(What the task requires) Reproduce only the lines below from the line containing "How do I perform: Open" to the line containing "This screenshot has width=1511, height=812.", exactly as written, with both end lines kept. Omit the pictures.
++++++++
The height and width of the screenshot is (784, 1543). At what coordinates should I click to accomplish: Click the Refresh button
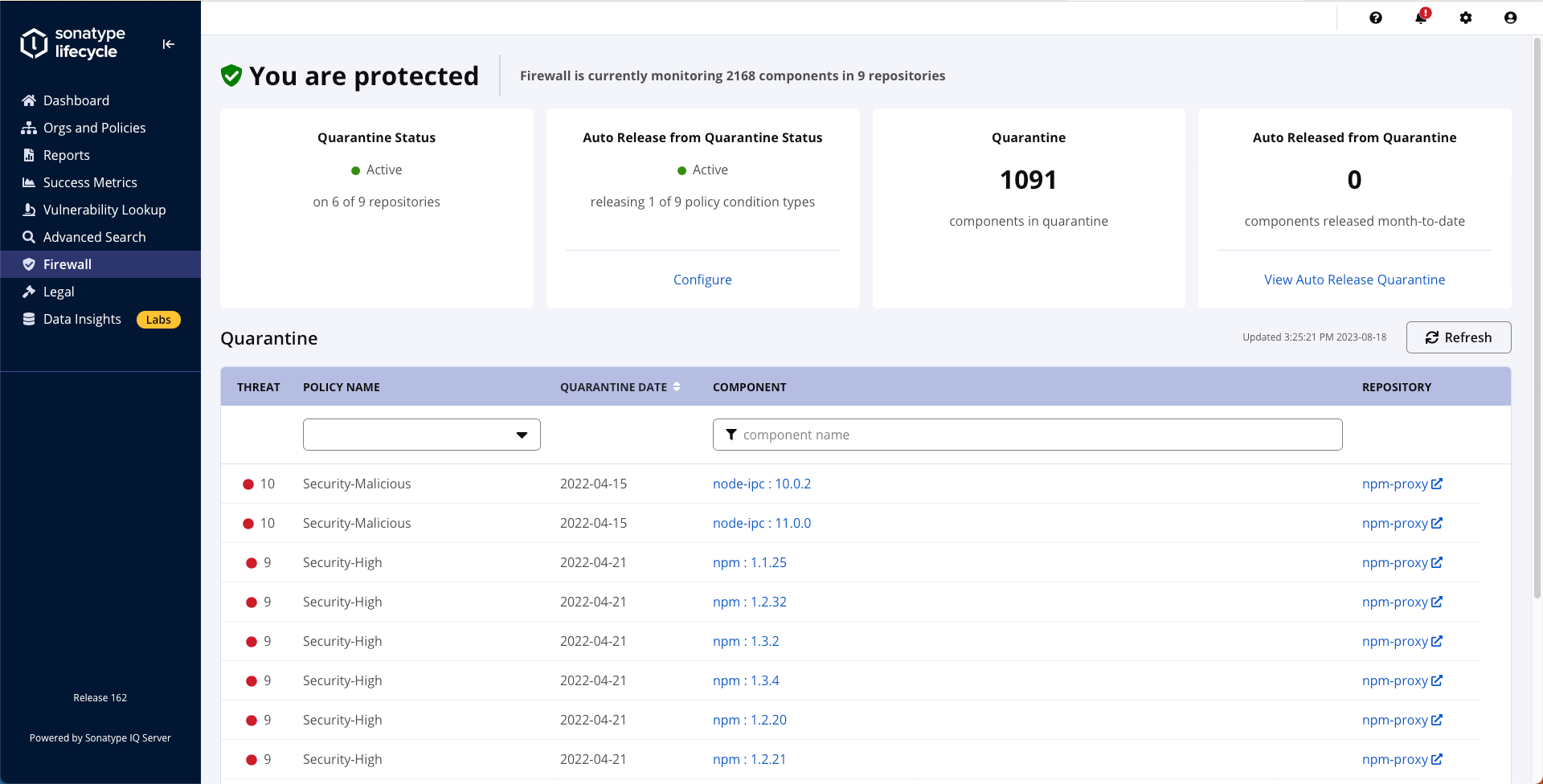[1458, 337]
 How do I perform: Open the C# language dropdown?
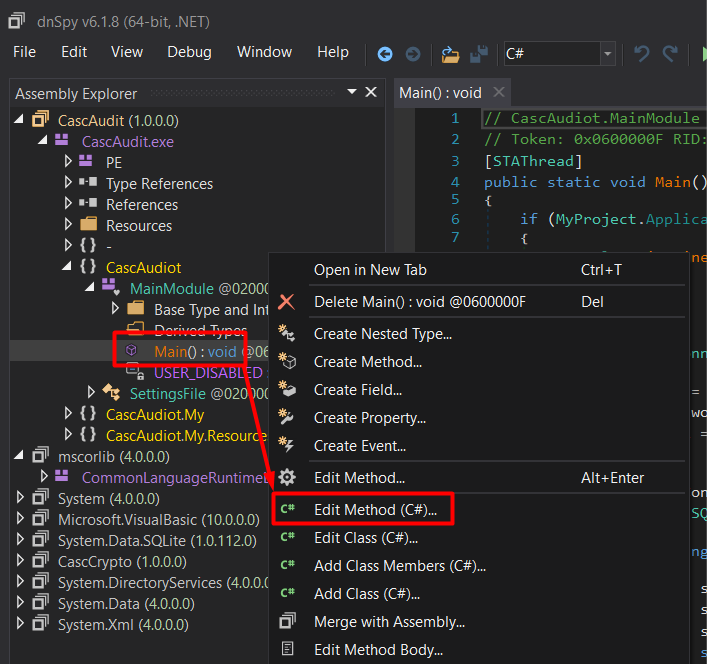[607, 53]
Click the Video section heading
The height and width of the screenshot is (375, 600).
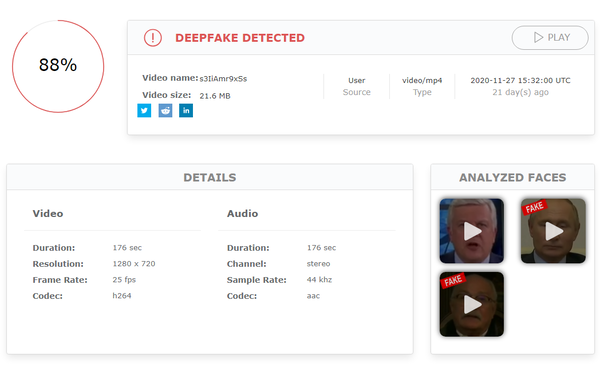[48, 214]
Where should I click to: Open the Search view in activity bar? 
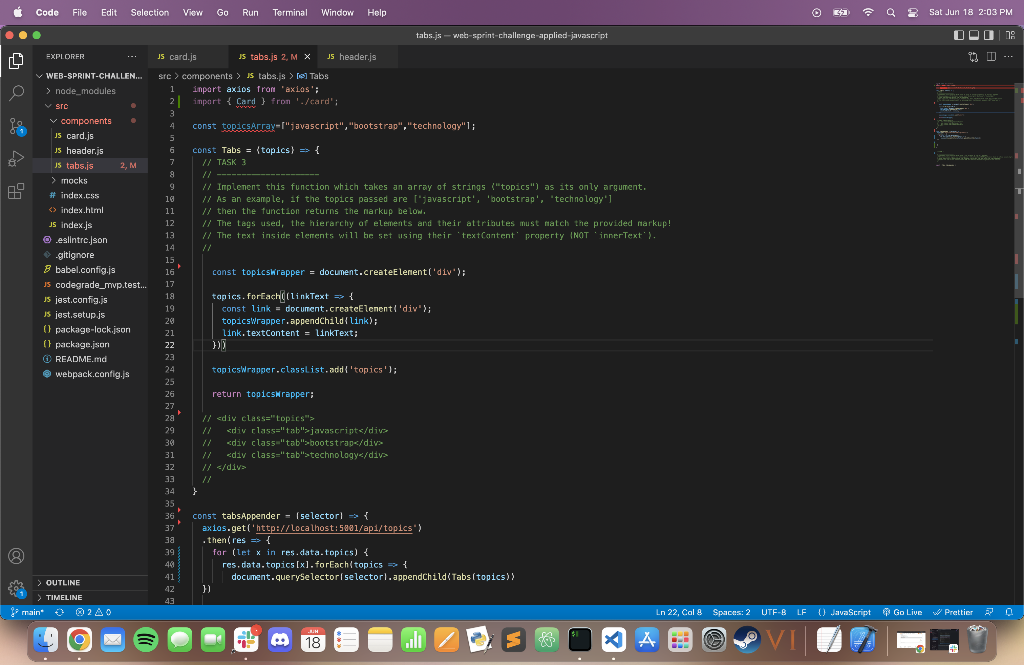point(16,93)
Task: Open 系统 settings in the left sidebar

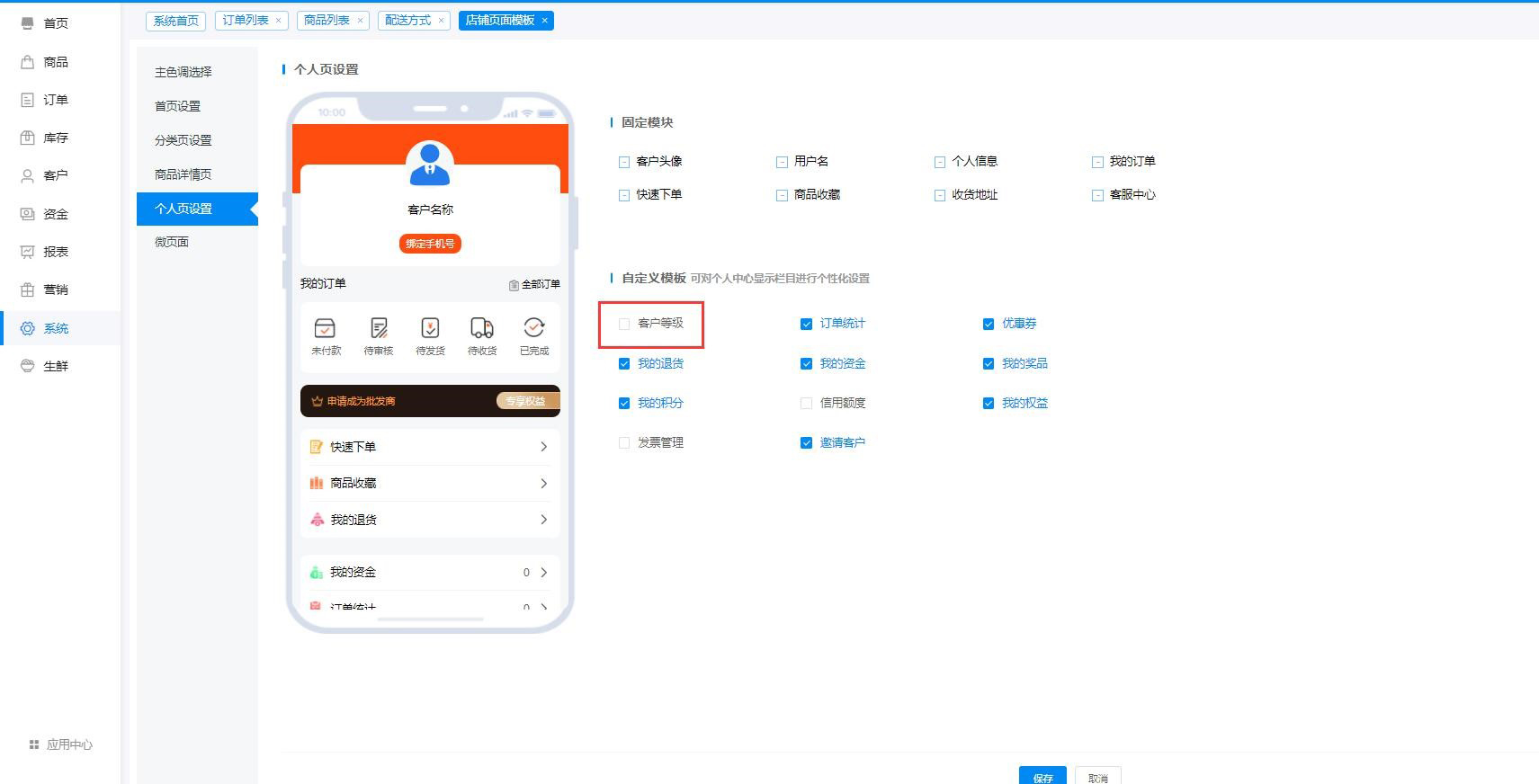Action: (56, 328)
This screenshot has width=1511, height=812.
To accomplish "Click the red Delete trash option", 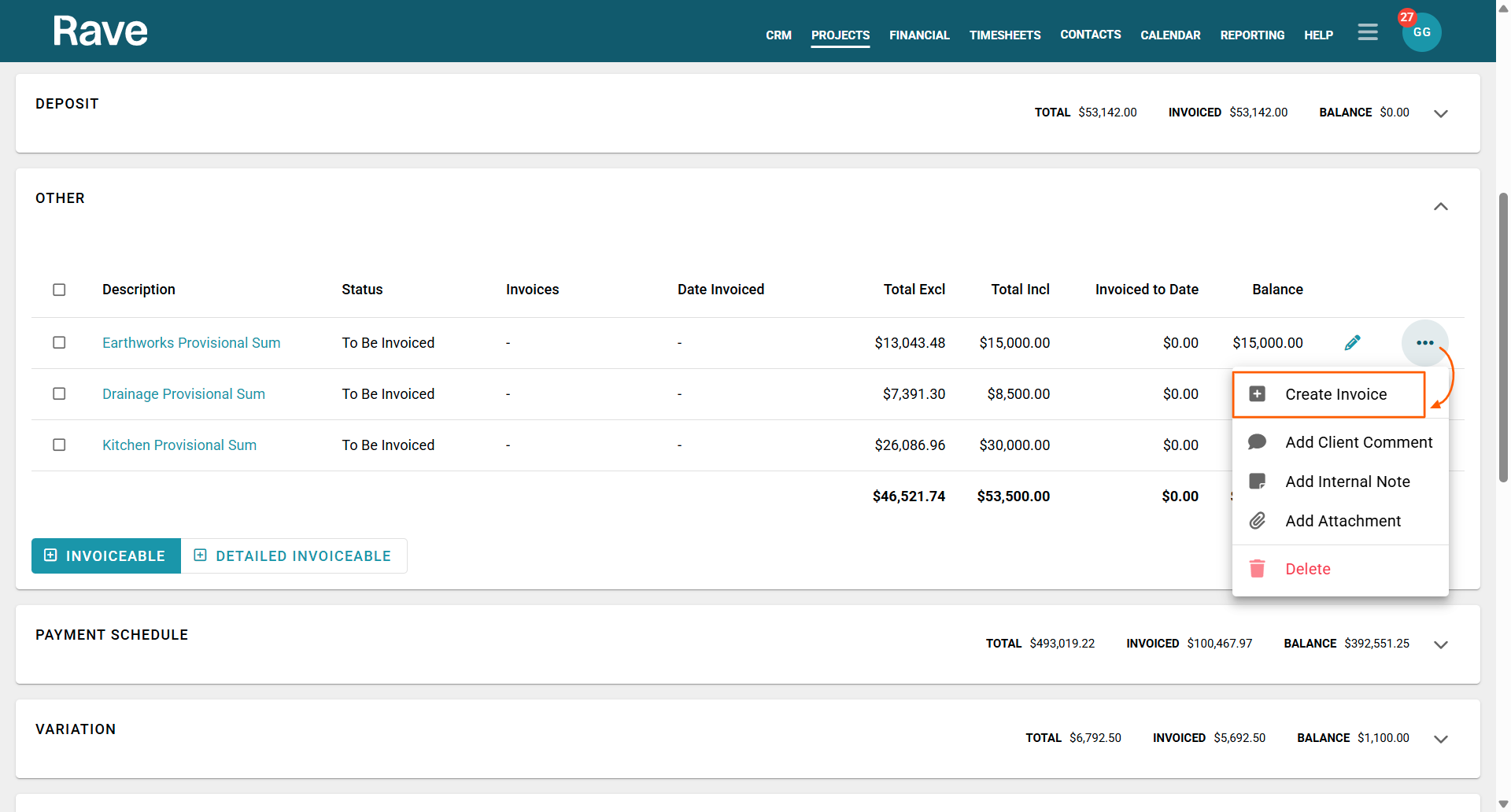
++++++++
(Output below)
 How do I perform: Open the C# language dropdown?
[607, 53]
Click the Video section heading
The height and width of the screenshot is (375, 600).
[48, 214]
Where should I click to: Open the Search view in activity bar? 
point(16,93)
Task: Open 系统 settings in the left sidebar

Action: (56, 328)
This screenshot has width=1511, height=812.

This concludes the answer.